As of 2024, megafund legislation has not been formally tabled in Parliament. The DLUHC and Treasury have published consultation documents outlining the policy direction, but primary legislation is required to mandate consolidation. Industry insiders estimate that formal legislation would come in 2024–2025, with a proposed transition period of 2–3 years. Full consolidation into megafunds is unlikely before 2027–2028.
In the interim, regional pools are strengthening alternatives capability, upgrading technology infrastructure, and preparing governance frameworks for potential consolidation. LGPS Central, London CIV, and the Northern Pool have all expanded their alternatives teams and infrastructure investment capacity in anticipation of larger scale.
Implications for long-term asset allocators
Megafund consolidation reshapes the LGPS landscape for asset managers, infrastructure sponsors, and co-investment platforms. Consolidation concentrates LGPS negotiating power: fewer, larger counterparts mean fewer manager relationships and greater fee pressure. However, megafunds gain capacity to deploy capital in long-dated illiquids—infrastructure concessions, renewable energy, social housing, and direct lending—where scale creates advantage.

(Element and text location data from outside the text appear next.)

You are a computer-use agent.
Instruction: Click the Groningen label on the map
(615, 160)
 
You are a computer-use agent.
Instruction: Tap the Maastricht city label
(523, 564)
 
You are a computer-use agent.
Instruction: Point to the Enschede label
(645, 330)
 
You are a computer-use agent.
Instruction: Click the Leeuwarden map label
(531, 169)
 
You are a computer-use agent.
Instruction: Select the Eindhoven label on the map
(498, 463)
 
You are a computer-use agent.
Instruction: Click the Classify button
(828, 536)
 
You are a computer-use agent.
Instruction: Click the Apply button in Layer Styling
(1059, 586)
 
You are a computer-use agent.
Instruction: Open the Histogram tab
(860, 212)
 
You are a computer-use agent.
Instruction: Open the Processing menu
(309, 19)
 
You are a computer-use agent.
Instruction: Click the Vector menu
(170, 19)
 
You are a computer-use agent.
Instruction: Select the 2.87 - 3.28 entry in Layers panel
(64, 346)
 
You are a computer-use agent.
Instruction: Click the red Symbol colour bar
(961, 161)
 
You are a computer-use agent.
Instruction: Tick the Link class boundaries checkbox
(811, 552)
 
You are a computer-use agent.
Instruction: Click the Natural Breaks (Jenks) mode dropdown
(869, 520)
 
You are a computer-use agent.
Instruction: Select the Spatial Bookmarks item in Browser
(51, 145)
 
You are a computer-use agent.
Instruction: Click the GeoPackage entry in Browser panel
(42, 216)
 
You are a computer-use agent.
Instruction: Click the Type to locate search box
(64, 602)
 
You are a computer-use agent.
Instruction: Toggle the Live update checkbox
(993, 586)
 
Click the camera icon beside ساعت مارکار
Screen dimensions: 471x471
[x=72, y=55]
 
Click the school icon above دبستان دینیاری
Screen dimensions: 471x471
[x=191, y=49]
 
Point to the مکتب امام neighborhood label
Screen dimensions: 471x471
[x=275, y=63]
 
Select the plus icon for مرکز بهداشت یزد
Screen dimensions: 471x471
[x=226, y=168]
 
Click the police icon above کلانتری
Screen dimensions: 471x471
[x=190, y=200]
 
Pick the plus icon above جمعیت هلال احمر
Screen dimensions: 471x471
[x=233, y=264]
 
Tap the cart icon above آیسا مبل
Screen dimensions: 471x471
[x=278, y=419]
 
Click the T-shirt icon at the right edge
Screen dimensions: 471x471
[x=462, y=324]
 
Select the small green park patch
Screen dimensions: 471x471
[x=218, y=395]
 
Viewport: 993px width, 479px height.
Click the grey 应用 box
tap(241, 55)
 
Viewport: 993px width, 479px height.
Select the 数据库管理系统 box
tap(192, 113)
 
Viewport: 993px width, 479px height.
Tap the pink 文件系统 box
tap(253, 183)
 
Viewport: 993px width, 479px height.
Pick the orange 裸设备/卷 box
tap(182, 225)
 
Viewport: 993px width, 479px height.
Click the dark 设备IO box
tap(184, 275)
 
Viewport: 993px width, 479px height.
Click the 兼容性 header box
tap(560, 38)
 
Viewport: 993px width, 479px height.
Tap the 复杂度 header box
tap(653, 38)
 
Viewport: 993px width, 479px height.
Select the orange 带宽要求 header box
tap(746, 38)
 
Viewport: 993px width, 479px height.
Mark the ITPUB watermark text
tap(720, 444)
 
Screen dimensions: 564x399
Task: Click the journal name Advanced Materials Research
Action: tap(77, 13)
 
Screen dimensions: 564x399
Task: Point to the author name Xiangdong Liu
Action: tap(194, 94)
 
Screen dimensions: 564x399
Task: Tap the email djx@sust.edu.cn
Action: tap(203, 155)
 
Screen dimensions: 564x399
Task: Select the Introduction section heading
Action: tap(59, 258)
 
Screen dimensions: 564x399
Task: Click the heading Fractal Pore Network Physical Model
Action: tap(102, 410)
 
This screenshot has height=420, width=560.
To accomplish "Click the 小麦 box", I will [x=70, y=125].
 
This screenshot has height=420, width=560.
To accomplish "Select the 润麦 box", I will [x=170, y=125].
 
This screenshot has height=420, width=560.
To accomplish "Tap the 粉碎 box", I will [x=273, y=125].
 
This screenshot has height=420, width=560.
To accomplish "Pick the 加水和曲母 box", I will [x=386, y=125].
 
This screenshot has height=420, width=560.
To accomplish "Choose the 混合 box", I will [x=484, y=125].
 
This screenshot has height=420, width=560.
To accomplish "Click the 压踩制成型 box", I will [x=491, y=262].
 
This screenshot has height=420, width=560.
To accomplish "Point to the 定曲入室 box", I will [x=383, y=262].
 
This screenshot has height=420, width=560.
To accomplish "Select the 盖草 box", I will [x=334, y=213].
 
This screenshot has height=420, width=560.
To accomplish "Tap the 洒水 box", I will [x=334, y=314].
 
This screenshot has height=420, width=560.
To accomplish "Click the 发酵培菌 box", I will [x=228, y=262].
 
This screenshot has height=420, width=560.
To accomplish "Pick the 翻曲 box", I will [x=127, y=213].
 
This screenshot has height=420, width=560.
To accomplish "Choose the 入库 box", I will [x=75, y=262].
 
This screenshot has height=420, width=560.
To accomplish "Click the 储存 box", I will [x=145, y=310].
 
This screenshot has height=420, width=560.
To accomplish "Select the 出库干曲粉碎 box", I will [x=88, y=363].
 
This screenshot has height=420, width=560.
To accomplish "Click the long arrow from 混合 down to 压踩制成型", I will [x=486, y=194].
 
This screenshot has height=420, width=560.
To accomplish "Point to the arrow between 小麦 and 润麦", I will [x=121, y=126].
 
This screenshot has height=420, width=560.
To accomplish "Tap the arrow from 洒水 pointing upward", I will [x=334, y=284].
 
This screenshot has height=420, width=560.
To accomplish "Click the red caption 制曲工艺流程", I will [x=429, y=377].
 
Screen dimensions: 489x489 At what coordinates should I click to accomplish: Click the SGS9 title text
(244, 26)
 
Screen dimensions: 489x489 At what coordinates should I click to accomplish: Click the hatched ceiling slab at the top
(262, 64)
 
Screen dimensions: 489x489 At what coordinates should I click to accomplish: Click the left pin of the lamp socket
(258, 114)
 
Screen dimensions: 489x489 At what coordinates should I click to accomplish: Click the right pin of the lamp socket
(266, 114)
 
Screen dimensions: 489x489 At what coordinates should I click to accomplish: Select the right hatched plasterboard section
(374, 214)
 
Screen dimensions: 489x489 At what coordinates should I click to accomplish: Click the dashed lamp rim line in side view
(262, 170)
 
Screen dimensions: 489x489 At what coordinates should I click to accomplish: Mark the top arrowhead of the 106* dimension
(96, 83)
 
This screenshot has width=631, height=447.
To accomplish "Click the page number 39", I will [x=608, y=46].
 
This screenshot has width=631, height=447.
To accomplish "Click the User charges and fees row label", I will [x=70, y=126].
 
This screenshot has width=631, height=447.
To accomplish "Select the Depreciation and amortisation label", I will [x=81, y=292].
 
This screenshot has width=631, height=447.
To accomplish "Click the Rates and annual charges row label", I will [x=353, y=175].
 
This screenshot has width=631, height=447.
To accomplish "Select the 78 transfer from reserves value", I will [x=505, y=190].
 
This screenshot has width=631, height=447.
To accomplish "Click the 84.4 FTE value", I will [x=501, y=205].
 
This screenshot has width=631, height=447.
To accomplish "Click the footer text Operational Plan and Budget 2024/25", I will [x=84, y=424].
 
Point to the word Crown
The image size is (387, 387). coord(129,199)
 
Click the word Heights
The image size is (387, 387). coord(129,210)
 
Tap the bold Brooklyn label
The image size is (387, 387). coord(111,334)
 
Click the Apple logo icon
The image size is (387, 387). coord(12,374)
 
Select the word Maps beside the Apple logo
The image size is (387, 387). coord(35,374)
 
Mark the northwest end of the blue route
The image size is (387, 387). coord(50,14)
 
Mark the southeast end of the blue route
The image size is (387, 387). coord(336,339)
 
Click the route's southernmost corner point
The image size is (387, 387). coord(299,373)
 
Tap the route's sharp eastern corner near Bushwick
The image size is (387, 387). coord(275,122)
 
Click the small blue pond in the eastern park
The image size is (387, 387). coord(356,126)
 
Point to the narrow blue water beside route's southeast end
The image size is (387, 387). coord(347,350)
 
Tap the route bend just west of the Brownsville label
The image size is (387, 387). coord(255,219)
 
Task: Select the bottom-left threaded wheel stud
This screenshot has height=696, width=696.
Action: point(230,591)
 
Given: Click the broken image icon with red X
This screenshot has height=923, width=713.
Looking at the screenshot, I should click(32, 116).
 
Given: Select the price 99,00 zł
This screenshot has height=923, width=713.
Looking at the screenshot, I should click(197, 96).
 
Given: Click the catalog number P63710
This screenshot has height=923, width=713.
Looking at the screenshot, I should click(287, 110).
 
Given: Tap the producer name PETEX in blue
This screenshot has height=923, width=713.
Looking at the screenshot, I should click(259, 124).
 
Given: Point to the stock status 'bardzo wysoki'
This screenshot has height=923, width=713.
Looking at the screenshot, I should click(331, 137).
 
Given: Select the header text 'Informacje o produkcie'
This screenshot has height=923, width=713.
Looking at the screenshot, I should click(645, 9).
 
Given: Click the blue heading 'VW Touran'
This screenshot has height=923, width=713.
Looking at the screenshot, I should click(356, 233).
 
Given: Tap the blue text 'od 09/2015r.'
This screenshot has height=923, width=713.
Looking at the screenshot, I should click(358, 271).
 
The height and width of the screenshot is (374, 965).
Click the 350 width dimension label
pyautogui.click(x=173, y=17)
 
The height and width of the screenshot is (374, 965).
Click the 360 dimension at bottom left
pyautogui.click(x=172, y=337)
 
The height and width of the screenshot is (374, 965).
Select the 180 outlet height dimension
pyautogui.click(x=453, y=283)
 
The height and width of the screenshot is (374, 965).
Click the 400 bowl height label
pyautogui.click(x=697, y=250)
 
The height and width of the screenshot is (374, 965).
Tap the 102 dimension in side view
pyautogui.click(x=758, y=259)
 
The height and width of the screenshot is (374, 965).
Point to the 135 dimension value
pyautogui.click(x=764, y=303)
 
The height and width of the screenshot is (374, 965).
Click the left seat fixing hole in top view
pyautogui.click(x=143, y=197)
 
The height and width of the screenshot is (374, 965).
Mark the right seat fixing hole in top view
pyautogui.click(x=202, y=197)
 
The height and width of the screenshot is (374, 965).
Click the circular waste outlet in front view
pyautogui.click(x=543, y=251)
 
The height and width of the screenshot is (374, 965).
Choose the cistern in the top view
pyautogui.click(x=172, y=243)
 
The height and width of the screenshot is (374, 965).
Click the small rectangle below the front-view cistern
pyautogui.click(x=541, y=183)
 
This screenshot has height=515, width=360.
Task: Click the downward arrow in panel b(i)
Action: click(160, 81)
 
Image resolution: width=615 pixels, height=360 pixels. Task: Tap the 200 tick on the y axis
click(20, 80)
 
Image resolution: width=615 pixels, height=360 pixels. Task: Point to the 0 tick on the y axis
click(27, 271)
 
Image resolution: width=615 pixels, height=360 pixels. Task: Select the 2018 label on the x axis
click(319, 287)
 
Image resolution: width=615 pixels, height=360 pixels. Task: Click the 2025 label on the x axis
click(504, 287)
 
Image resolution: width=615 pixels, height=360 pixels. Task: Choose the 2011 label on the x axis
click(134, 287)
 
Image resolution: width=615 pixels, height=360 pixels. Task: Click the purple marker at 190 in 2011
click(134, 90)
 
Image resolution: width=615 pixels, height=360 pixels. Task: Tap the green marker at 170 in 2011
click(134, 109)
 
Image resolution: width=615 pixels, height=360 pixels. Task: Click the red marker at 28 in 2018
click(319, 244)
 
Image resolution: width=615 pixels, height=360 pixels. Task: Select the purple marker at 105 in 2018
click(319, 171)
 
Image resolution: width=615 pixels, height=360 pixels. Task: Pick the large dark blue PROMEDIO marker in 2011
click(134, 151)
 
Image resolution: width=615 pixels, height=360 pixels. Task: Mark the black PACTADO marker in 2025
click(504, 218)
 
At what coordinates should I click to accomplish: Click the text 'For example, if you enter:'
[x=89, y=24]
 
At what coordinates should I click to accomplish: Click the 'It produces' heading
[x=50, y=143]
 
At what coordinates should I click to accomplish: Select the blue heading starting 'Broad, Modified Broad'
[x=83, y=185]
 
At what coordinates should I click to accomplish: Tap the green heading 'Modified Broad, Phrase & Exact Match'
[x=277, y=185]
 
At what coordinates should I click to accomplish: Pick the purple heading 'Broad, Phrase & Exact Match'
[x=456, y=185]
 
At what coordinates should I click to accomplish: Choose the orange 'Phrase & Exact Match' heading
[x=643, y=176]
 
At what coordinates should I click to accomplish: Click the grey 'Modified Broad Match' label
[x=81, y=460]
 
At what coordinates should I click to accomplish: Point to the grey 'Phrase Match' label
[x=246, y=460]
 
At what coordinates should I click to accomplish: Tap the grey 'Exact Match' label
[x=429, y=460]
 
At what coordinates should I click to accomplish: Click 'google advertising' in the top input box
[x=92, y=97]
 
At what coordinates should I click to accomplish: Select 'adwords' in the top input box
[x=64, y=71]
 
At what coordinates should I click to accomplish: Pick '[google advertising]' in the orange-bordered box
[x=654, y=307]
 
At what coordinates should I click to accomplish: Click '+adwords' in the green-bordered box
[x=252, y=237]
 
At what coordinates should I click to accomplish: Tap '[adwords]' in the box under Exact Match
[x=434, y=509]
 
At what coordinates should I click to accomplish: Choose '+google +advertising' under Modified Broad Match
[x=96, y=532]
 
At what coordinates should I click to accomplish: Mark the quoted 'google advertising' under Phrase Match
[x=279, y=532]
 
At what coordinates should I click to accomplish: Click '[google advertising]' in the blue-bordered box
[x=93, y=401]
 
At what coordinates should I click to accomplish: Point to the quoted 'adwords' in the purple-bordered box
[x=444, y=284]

For pension fund trustees and CIOs, megafund governance must embed fiduciary duty frameworks that mirror those of world-leading pension funds. Alignment of investment strategy with member liabilities, independent governance, and strong risk management are non-negotiable. Understanding the Reference Portfolio framework—the liability-matching approach underpinning modern pension fund strategy—will be essential as LGPS allocations shift toward alternatives.
The LGPS megafund reforms represent a structural shift toward institutional-grade pension fund architecture. Success depends on executing consolidation without losing local accountability, building investment capability at scale, and delivering net-of-fee returns that justify centralized governance. The coming three years will be decisive in shaping the UK's largest pension system for the next two decades.